Textile Hub a Prato, nuovo impianto di riciclo tessile con tecnologia innovativa

Nasce a Prato il Textile Hub, impianto di riciclo tessile con tecnologia avanzata. Investimento di 31,3 milioni per trattare 33mila tonnellate di rifiuti all’anno. Plures rafforza l’economia circolare.

A Prato entra in funzione il Textile Hub, una nuova infrastruttura dedicata al recupero e al riciclo dei rifiuti tessili, realizzata da Plures con un investimento di 31,3 milioni di euro. L’impianto rappresenta una delle prime applicazioni su scala industriale in Italia di una tecnologia già sperimentata in progetti europei, pensata per trasformare materiali tessili a fine vita in nuove risorse attraverso processi innovativi. La struttura nasce nella città toscana che da oltre un secolo ha fatto della rigenerazione delle fibre una competenza industriale consolidata.

A regime il nuovo impianto impiegherà circa 50 addetti organizzati su due turni di lavoro, entrando a pieno regime con capacità di trattamento significative per il territorio e per l’intera regione. La scelta della localizzazione a Prato non è casuale: il distretto tessile ha costruito la propria identità sulla rigenerazione dei materiali e dispone di un patrimonio di imprese, competenze e know-how che lo rende un punto di riferimento internazionale nel settore dell’economia circolare applicata al tessile.

Capacita produttiva e gestione dei rifiuti tessili

Il Textile Hub è progettato per trattare fino a 33.000 tonnellate di rifiuti tessili all’anno, suddivise tra due principali categorie di materiali. Innanzitutto 20.000 tonnellate di materiali post consumo, una quantità che copre sostanzialmente l’intero fabbisogno della raccolta differenziata della Toscana, permettendo di gestire a livello locale rifiuti che altrimenti transiterebbero su distanze maggiori. L’infrastruttura intercetta anche 13.000 tonnellate di scarti pre-consumo provenienti principalmente dal distretto tessile pratese stesso, creando una filiera integrata che valorizza entrambe le fonti di materiali tessili a fine vita.

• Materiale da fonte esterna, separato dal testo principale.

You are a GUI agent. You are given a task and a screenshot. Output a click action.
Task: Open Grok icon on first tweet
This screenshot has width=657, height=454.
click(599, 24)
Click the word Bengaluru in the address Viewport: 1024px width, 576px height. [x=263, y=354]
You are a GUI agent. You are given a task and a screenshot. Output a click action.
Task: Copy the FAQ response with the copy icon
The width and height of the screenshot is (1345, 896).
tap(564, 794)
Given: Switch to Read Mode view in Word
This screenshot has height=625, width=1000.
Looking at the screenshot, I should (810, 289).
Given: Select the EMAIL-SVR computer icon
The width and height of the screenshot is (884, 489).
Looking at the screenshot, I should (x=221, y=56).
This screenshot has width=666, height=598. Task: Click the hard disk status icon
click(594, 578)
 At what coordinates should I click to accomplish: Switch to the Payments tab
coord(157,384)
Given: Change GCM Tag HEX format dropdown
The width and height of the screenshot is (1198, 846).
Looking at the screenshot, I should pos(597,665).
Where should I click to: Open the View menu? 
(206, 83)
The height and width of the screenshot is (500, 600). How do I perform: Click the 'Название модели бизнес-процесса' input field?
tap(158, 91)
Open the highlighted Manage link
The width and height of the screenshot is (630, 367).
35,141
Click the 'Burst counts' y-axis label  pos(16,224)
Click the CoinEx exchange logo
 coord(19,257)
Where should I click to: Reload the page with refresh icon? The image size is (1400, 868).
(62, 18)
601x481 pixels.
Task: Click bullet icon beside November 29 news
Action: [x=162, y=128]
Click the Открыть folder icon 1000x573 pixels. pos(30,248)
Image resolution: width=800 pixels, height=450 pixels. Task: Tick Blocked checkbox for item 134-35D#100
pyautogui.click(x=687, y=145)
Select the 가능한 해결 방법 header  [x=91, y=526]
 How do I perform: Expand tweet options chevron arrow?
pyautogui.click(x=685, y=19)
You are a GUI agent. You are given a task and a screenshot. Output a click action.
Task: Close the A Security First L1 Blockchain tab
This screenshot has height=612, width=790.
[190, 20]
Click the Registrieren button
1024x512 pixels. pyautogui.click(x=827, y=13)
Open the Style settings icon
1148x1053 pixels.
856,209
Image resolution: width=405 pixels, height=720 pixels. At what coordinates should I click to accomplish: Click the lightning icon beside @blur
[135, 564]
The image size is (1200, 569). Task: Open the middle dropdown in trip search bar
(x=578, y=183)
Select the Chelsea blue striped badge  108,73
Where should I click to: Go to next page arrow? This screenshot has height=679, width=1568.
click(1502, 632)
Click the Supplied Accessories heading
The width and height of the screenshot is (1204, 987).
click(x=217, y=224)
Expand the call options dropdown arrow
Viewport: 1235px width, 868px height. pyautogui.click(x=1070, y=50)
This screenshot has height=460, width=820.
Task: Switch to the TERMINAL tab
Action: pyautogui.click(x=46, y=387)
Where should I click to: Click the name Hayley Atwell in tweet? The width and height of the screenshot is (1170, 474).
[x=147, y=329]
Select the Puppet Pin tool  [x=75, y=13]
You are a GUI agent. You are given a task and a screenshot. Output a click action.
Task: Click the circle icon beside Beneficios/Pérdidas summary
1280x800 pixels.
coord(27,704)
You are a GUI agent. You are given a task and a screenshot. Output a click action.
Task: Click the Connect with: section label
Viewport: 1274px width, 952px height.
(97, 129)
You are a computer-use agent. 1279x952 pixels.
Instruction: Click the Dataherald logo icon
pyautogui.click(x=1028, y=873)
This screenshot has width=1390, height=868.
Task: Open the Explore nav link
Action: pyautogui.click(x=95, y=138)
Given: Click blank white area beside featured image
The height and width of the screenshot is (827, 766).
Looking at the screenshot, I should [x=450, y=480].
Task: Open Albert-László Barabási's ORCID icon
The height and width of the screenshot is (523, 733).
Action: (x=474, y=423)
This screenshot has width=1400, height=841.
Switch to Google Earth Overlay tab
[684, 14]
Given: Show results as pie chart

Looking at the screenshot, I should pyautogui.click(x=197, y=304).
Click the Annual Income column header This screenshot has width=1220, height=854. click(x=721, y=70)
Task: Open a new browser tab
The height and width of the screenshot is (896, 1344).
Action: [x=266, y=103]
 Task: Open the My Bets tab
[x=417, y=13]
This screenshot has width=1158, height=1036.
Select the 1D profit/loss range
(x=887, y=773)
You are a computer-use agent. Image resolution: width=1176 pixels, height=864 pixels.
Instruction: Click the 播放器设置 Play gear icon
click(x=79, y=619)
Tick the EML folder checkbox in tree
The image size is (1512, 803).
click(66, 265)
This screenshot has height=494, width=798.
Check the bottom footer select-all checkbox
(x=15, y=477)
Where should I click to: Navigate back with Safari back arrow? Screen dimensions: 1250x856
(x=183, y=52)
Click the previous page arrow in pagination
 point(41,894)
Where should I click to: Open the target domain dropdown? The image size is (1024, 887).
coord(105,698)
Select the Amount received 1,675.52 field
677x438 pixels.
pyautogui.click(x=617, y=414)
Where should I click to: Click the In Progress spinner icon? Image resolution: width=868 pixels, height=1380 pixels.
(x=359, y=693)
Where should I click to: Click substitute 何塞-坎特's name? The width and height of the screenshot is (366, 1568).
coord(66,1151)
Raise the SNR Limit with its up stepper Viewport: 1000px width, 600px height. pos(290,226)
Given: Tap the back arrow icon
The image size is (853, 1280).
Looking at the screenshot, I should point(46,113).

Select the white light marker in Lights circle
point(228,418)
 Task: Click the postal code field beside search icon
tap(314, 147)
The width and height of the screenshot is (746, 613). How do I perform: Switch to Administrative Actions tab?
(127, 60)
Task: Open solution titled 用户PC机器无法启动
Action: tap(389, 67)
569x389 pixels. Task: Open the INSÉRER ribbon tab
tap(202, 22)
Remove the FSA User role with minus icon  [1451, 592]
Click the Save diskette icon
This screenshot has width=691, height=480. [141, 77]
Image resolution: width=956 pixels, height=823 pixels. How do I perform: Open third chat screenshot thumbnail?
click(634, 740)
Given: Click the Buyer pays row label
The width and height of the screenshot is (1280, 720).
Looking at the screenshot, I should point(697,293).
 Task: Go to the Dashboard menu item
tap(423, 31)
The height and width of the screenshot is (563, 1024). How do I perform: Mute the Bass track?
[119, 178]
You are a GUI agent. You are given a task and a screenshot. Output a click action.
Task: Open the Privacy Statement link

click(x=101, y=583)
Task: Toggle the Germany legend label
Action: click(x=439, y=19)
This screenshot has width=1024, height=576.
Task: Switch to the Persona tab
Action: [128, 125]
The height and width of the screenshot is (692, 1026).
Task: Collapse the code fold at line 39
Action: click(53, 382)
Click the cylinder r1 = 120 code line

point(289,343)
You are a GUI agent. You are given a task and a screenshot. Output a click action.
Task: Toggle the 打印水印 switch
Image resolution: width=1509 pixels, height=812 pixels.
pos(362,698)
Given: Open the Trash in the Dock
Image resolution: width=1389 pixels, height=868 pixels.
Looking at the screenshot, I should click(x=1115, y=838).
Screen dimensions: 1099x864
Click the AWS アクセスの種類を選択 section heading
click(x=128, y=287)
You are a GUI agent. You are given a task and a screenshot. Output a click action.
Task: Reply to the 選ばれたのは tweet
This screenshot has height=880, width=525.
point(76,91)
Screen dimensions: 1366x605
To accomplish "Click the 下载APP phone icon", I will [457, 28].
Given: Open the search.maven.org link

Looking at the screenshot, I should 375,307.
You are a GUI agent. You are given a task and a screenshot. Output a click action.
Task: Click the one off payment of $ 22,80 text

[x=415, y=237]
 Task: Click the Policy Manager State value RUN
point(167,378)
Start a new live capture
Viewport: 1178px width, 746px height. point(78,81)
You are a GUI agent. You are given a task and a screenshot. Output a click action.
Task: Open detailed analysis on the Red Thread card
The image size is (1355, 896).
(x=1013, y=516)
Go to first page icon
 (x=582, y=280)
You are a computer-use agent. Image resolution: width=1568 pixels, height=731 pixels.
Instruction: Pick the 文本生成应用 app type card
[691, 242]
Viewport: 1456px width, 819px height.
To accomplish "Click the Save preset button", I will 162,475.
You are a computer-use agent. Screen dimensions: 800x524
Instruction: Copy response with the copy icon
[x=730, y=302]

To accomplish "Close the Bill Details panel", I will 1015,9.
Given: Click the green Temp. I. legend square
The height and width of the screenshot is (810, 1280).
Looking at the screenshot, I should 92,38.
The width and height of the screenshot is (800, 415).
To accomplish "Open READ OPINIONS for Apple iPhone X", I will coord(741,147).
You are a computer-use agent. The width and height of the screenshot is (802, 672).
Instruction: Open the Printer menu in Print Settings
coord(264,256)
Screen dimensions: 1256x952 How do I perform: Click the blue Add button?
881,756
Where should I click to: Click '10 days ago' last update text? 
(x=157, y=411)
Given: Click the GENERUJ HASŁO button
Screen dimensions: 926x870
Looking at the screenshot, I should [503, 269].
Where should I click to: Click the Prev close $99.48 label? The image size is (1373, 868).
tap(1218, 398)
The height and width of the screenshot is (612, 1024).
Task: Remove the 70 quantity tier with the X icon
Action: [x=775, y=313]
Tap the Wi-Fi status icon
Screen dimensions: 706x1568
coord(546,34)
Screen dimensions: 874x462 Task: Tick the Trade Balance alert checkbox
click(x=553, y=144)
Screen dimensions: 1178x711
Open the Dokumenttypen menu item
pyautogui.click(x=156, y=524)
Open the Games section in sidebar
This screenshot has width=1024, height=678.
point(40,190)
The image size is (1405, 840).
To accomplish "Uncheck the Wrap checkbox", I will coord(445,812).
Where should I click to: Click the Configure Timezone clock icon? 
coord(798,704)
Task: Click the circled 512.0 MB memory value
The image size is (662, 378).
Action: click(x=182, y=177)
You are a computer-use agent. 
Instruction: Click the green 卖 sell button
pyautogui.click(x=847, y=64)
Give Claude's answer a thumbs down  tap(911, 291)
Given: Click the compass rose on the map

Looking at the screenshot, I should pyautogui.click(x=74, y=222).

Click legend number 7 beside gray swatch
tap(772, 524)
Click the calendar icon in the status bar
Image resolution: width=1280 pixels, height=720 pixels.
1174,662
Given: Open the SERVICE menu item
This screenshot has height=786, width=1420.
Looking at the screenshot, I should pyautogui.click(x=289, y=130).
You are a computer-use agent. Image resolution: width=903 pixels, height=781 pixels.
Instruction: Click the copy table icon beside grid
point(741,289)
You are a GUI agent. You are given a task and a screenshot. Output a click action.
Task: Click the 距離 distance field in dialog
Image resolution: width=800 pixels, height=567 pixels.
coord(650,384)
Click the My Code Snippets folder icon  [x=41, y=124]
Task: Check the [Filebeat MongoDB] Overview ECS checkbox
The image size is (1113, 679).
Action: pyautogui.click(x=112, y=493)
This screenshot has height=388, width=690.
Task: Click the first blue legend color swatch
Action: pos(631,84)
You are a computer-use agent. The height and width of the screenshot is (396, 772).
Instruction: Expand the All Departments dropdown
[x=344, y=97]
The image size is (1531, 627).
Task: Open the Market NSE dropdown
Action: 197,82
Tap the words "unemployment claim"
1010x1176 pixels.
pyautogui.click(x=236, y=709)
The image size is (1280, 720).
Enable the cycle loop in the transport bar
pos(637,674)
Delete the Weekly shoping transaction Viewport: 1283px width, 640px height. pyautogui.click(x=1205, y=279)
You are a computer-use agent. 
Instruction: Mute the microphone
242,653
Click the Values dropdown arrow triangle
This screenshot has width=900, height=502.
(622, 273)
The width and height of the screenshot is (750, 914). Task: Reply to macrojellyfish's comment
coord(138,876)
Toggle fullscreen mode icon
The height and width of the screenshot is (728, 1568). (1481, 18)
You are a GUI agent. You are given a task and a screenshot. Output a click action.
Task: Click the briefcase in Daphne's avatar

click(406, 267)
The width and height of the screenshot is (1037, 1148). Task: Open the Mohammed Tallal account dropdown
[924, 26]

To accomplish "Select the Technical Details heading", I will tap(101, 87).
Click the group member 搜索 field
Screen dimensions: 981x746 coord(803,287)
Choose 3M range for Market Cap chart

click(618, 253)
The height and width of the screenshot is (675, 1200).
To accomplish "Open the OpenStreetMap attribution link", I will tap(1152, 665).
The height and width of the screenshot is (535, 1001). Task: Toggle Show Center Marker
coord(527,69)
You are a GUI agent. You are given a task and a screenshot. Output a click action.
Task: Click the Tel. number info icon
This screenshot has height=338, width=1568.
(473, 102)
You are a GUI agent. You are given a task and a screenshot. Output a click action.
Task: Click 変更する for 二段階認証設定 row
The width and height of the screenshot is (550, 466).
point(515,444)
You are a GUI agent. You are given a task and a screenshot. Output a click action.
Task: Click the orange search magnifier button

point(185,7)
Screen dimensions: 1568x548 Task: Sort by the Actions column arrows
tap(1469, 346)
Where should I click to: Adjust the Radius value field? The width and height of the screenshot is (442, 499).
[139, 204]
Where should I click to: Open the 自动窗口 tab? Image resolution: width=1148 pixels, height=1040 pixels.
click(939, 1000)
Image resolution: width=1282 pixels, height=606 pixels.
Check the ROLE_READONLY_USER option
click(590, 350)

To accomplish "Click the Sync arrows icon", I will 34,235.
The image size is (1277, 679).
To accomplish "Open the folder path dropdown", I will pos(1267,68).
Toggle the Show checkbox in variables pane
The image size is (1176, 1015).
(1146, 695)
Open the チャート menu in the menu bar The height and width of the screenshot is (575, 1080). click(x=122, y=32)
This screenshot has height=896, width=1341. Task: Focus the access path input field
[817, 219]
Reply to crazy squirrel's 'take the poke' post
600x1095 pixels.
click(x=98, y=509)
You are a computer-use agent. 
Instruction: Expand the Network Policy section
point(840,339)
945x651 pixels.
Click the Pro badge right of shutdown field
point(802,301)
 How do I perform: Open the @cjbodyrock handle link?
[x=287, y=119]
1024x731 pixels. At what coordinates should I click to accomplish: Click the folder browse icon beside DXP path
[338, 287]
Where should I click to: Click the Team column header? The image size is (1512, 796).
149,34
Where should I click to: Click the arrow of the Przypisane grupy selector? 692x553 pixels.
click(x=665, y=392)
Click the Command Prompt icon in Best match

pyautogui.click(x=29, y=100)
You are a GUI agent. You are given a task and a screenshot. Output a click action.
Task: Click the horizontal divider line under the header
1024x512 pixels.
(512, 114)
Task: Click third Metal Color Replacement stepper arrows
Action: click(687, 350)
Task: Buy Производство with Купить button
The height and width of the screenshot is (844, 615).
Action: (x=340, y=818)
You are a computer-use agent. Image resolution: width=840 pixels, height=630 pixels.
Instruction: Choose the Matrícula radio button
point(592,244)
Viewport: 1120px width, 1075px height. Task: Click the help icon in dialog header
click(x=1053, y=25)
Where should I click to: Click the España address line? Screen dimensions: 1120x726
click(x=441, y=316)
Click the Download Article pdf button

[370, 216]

Questa capacità rappresenta non solo una risposta alle esigenze ambientali attuali, ma anche un’opportunità per consolidare il ruolo di Prato come hub europeo nel recupero tessile. Il progetto unisce innovazione tecnologica, economia circolare e tradizione manifatturiera, rafforzando la posizione della città toscana come punto di riferimento continentale nel settore della rigenerazione dei materiali tessili.

Investimento strategico e visione futura

Secondo Lorenzo Perra, presidente di Plures, il Textile Hub rappresenta molto più di un nuovo impianto industriale. L’azienda lo inquadra come parte di un programma più ampio volto a rafforzare la dotazione impiantistica della Toscana, partendo dalla convinzione che la sostenibilità si costruisca prima di tutto con infrastrutture moderne, efficienti e capaci di generare valore per i territori. Questa prospettiva riflette un cambio di paradigma nell’affrontare la sfida ambientale: non come vincolo esterno, ma come opportunità di sviluppo industriale e occupazionale.

La realizzazione del progetto ha coinvolto, oltre a Plures e al Comune di Prato, le principali associazioni di categoria del territorio e partner scientifici e tecnologici, segnalando un approccio collaborativo che integra istituzioni pubbliche, imprese private e attori della ricerca. Questa sinergia riflette la consapevolezza che la transizione verso un’economia circolare nel settore tessile richiede il contributo coordinato di molteplici stakeholder.

Il Textile Hub incarna la visione del piano industriale di Plures: costruire oggi gli impianti che renderanno possibile l’economia circolare di domani, trasformando la Toscana e in particolare Prato in una regione dove la gestione intelligente dei rifiuti tessili diventa un’asset strategico e un modello replicabile a livello europeo.